(Collected data entries)

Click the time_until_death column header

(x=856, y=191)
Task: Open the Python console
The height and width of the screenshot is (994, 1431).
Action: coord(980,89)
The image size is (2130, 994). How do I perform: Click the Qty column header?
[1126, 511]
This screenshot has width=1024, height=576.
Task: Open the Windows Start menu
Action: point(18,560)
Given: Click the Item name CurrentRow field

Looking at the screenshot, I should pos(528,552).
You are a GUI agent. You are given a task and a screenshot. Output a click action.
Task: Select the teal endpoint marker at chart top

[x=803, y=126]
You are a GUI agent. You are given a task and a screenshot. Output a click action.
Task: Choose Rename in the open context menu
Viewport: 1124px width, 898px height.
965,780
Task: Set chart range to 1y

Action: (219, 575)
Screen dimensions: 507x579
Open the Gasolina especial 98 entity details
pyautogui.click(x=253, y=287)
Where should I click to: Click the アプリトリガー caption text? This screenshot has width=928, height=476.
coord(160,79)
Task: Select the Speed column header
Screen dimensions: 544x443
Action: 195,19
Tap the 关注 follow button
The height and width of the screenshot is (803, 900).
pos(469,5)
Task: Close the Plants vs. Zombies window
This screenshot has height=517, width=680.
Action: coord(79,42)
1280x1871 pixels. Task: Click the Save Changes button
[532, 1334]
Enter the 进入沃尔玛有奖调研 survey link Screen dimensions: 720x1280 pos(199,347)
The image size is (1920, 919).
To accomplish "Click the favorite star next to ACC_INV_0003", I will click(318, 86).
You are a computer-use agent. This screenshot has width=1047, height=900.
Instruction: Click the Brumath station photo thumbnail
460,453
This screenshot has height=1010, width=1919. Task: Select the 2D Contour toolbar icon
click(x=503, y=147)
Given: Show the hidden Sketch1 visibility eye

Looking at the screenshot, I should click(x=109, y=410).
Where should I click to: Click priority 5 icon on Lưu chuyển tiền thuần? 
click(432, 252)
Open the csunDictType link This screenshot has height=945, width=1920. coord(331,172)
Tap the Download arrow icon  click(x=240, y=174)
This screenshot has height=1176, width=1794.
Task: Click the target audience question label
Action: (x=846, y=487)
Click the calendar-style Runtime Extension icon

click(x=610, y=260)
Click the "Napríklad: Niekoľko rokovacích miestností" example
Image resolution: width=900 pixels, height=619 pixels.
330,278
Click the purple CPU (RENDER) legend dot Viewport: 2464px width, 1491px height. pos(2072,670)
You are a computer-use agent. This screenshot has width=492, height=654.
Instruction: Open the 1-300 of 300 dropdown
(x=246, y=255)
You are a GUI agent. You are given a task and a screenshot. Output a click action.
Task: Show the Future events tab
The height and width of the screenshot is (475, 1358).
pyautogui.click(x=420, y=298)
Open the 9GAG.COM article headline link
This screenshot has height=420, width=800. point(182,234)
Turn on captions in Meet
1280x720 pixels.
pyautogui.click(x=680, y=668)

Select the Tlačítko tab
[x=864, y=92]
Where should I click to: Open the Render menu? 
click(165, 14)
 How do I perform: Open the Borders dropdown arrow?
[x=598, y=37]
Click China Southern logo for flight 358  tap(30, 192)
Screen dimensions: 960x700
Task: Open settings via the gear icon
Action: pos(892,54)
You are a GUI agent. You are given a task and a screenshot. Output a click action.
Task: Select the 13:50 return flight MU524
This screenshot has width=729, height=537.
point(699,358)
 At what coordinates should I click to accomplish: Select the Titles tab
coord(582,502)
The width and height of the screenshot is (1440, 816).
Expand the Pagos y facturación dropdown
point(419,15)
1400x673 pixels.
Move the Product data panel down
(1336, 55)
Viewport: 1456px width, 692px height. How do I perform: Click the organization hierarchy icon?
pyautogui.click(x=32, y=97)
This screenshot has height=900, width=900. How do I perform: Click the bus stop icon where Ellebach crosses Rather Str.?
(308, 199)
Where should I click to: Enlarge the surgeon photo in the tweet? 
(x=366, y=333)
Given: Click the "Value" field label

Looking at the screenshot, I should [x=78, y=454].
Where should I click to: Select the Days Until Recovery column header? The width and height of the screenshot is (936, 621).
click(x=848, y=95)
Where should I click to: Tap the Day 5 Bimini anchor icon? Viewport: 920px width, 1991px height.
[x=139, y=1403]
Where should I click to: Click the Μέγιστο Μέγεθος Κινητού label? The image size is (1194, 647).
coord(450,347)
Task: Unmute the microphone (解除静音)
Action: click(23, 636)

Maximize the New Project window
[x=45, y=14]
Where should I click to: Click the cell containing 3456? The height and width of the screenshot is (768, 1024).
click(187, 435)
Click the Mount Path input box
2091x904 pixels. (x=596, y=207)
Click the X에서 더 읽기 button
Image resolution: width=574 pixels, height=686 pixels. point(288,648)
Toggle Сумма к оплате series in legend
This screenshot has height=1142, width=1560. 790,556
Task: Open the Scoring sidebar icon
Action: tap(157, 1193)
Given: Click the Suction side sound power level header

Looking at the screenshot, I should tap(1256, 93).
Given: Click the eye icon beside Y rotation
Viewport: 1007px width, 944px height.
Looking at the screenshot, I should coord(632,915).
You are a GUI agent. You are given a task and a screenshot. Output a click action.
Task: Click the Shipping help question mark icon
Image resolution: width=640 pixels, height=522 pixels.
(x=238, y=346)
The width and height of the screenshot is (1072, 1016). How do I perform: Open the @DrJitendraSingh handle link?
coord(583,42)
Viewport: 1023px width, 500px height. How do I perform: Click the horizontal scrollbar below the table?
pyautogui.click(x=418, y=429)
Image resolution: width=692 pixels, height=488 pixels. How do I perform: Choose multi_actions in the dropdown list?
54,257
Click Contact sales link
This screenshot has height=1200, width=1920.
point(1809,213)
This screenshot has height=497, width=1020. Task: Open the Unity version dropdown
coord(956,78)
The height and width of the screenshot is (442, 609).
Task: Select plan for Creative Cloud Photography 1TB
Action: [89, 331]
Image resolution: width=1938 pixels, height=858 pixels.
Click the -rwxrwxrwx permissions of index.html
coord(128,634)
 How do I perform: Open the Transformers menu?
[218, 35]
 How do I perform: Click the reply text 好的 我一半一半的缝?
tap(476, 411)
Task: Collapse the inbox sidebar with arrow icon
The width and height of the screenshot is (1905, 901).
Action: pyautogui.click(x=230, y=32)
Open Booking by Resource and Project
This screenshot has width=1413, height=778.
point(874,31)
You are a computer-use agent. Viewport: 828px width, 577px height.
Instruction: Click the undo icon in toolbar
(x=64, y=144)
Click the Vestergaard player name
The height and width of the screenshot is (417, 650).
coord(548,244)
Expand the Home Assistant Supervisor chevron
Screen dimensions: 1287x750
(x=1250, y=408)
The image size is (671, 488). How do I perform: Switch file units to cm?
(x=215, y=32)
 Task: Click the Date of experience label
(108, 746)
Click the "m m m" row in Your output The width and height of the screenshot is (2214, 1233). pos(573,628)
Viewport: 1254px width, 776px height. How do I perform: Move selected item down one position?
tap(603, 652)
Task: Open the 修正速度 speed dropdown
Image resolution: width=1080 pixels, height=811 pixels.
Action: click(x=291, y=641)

=== Your objective ===
Look for the string "computer" in the data above and return every line that has it.

=== Response ===
You are a computer-use agent. This screenshot has width=1047, height=900.
You are a computer-use agent. This screenshot has width=492, height=654.
You are a computer-use agent. Viewport: 828px width, 577px height.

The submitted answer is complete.